Task to carry out: The response must consist of the records below, copied exactly.
━━━ Given data ━━━
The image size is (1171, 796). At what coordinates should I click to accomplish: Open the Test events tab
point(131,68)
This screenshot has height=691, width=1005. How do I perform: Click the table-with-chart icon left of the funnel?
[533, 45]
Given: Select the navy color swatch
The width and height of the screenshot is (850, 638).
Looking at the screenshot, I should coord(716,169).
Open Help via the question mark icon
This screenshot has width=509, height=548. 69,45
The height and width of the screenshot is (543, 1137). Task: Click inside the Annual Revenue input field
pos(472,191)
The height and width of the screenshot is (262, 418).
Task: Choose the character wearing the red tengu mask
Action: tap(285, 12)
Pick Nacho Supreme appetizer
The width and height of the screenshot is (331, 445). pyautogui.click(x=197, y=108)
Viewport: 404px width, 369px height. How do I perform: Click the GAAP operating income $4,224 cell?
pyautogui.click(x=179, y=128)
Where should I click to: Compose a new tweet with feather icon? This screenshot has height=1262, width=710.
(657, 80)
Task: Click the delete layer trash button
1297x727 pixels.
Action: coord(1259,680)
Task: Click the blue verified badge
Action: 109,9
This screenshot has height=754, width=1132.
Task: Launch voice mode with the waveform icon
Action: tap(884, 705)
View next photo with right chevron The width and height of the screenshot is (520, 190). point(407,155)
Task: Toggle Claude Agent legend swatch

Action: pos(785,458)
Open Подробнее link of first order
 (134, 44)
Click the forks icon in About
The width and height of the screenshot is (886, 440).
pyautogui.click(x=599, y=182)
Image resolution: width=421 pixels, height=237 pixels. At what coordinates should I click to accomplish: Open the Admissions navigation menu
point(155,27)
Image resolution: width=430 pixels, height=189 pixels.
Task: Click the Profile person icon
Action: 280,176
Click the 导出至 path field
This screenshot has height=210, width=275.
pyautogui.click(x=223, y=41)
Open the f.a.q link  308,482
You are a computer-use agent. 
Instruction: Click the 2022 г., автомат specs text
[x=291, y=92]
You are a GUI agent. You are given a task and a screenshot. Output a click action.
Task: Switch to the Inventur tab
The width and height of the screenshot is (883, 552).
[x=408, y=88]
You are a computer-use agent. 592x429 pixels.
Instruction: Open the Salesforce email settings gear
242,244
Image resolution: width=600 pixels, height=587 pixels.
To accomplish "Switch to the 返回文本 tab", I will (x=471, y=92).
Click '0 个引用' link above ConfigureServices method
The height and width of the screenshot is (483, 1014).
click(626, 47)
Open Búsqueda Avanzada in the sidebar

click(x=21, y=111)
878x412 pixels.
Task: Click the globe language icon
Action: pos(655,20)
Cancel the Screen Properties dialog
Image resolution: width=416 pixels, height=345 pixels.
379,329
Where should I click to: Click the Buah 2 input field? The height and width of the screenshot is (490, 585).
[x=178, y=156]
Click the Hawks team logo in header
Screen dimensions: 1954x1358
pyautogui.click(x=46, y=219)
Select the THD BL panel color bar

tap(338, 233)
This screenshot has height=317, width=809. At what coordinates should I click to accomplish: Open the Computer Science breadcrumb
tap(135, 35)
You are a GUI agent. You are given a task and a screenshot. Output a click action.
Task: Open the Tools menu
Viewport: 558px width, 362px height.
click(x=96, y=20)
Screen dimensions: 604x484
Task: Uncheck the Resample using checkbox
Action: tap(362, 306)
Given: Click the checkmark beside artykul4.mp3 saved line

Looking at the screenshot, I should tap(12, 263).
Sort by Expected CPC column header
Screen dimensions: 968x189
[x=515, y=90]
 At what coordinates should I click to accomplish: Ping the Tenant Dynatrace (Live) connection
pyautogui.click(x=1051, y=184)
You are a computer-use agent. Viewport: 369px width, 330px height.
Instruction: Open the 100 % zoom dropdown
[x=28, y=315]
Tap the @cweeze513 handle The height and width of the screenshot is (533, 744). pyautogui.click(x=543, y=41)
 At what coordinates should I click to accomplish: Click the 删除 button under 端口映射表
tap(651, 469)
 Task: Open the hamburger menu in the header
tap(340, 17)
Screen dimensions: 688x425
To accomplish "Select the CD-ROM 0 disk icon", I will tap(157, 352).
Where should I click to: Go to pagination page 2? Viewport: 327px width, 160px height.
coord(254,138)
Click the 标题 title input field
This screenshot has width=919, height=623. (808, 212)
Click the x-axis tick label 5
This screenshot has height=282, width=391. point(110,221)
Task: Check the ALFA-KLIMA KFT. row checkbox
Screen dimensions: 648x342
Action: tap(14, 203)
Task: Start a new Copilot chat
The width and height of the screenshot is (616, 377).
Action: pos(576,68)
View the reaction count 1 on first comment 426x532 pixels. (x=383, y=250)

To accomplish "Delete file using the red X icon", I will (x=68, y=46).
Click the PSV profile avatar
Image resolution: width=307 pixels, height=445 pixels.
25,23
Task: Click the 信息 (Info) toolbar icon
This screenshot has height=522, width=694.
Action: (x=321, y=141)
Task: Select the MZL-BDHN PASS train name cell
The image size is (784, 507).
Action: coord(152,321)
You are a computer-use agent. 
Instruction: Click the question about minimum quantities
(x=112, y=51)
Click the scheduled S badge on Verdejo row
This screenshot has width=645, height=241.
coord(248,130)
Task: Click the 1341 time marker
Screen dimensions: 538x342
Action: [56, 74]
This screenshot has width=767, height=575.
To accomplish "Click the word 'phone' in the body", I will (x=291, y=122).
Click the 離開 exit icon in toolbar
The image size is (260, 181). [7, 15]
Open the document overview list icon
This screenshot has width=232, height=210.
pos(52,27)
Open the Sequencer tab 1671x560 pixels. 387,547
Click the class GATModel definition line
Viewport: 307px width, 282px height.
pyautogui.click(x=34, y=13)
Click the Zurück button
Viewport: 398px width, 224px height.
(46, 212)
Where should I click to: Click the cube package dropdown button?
━━━
Answer to the exercise:
The image size is (1171, 796). At what coordinates should I click to accomplish: Open the Test events tab
point(131,68)
This screenshot has height=691, width=1005. How do I perform: Click the table-with-chart icon left of the funnel?
[533, 45]
Given: Select the navy color swatch
The width and height of the screenshot is (850, 638).
Looking at the screenshot, I should coord(716,169).
Open Help via the question mark icon
This screenshot has width=509, height=548. 69,45
The height and width of the screenshot is (543, 1137). Task: Click inside the Annual Revenue input field
pos(472,191)
The height and width of the screenshot is (262, 418).
Task: Choose the character wearing the red tengu mask
Action: tap(285, 12)
Pick Nacho Supreme appetizer
The width and height of the screenshot is (331, 445). pyautogui.click(x=197, y=108)
Viewport: 404px width, 369px height. How do I perform: Click the GAAP operating income $4,224 cell?
pyautogui.click(x=179, y=128)
Where should I click to: Compose a new tweet with feather icon? This screenshot has height=1262, width=710.
(657, 80)
Task: Click the delete layer trash button
1297x727 pixels.
Action: coord(1259,680)
Task: Click the blue verified badge
Action: 109,9
This screenshot has height=754, width=1132.
Task: Launch voice mode with the waveform icon
Action: tap(884, 705)
View next photo with right chevron The width and height of the screenshot is (520, 190). point(407,155)
Task: Toggle Claude Agent legend swatch

Action: pos(785,458)
Open Подробнее link of first order
 (134, 44)
Click the forks icon in About
The width and height of the screenshot is (886, 440).
pyautogui.click(x=599, y=182)
Image resolution: width=421 pixels, height=237 pixels. At what coordinates should I click to accomplish: Open the Admissions navigation menu
point(155,27)
Image resolution: width=430 pixels, height=189 pixels.
Task: Click the Profile person icon
Action: 280,176
Click the 导出至 path field
This screenshot has height=210, width=275.
pyautogui.click(x=223, y=41)
Open the f.a.q link  308,482
You are a computer-use agent. 
Instruction: Click the 2022 г., автомат specs text
[x=291, y=92]
You are a GUI agent. You are given a task and a screenshot. Output a click action.
Task: Switch to the Inventur tab
The width and height of the screenshot is (883, 552).
[x=408, y=88]
You are a computer-use agent. 592x429 pixels.
Instruction: Open the Salesforce email settings gear
242,244
Image resolution: width=600 pixels, height=587 pixels.
To accomplish "Switch to the 返回文本 tab", I will (x=471, y=92).
Click '0 个引用' link above ConfigureServices method
The height and width of the screenshot is (483, 1014).
click(626, 47)
Open Búsqueda Avanzada in the sidebar

click(x=21, y=111)
878x412 pixels.
Task: Click the globe language icon
Action: pos(655,20)
Cancel the Screen Properties dialog
Image resolution: width=416 pixels, height=345 pixels.
379,329
Where should I click to: Click the Buah 2 input field? The height and width of the screenshot is (490, 585).
[x=178, y=156]
Click the Hawks team logo in header
Screen dimensions: 1954x1358
pyautogui.click(x=46, y=219)
Select the THD BL panel color bar

tap(338, 233)
This screenshot has height=317, width=809. At what coordinates should I click to accomplish: Open the Computer Science breadcrumb
tap(135, 35)
You are a GUI agent. You are given a task and a screenshot. Output a click action.
Task: Open the Tools menu
Viewport: 558px width, 362px height.
click(x=96, y=20)
Screen dimensions: 604x484
Task: Uncheck the Resample using checkbox
Action: tap(362, 306)
Given: Click the checkmark beside artykul4.mp3 saved line

Looking at the screenshot, I should tap(12, 263).
Sort by Expected CPC column header
Screen dimensions: 968x189
[x=515, y=90]
 At what coordinates should I click to accomplish: Ping the Tenant Dynatrace (Live) connection
pyautogui.click(x=1051, y=184)
You are a computer-use agent. Viewport: 369px width, 330px height.
Instruction: Open the 100 % zoom dropdown
[x=28, y=315]
Tap the @cweeze513 handle The height and width of the screenshot is (533, 744). pyautogui.click(x=543, y=41)
 At what coordinates should I click to accomplish: Click the 删除 button under 端口映射表
tap(651, 469)
 Task: Open the hamburger menu in the header
tap(340, 17)
Screen dimensions: 688x425
To accomplish "Select the CD-ROM 0 disk icon", I will tap(157, 352).
Where should I click to: Go to pagination page 2? Viewport: 327px width, 160px height.
coord(254,138)
Click the 标题 title input field
This screenshot has width=919, height=623. (808, 212)
Click the x-axis tick label 5
This screenshot has height=282, width=391. point(110,221)
Task: Check the ALFA-KLIMA KFT. row checkbox
Screen dimensions: 648x342
Action: tap(14, 203)
Task: Start a new Copilot chat
The width and height of the screenshot is (616, 377).
Action: pos(576,68)
View the reaction count 1 on first comment 426x532 pixels. (x=383, y=250)

To accomplish "Delete file using the red X icon", I will (x=68, y=46).
Click the PSV profile avatar
Image resolution: width=307 pixels, height=445 pixels.
25,23
Task: Click the 信息 (Info) toolbar icon
This screenshot has height=522, width=694.
Action: (x=321, y=141)
Task: Select the MZL-BDHN PASS train name cell
The image size is (784, 507).
Action: coord(152,321)
You are a computer-use agent. 
Instruction: Click the question about minimum quantities
(x=112, y=51)
Click the scheduled S badge on Verdejo row
This screenshot has width=645, height=241.
coord(248,130)
Task: Click the 1341 time marker
Screen dimensions: 538x342
Action: [56, 74]
This screenshot has width=767, height=575.
To accomplish "Click the word 'phone' in the body", I will (x=291, y=122).
Click the 離開 exit icon in toolbar
The image size is (260, 181). [7, 15]
Open the document overview list icon
This screenshot has width=232, height=210.
pos(52,27)
Open the Sequencer tab 1671x560 pixels. 387,547
Click the class GATModel definition line
Viewport: 307px width, 282px height.
pyautogui.click(x=34, y=13)
Click the Zurück button
Viewport: 398px width, 224px height.
(46, 212)
Where should I click to: Click the cube package dropdown button?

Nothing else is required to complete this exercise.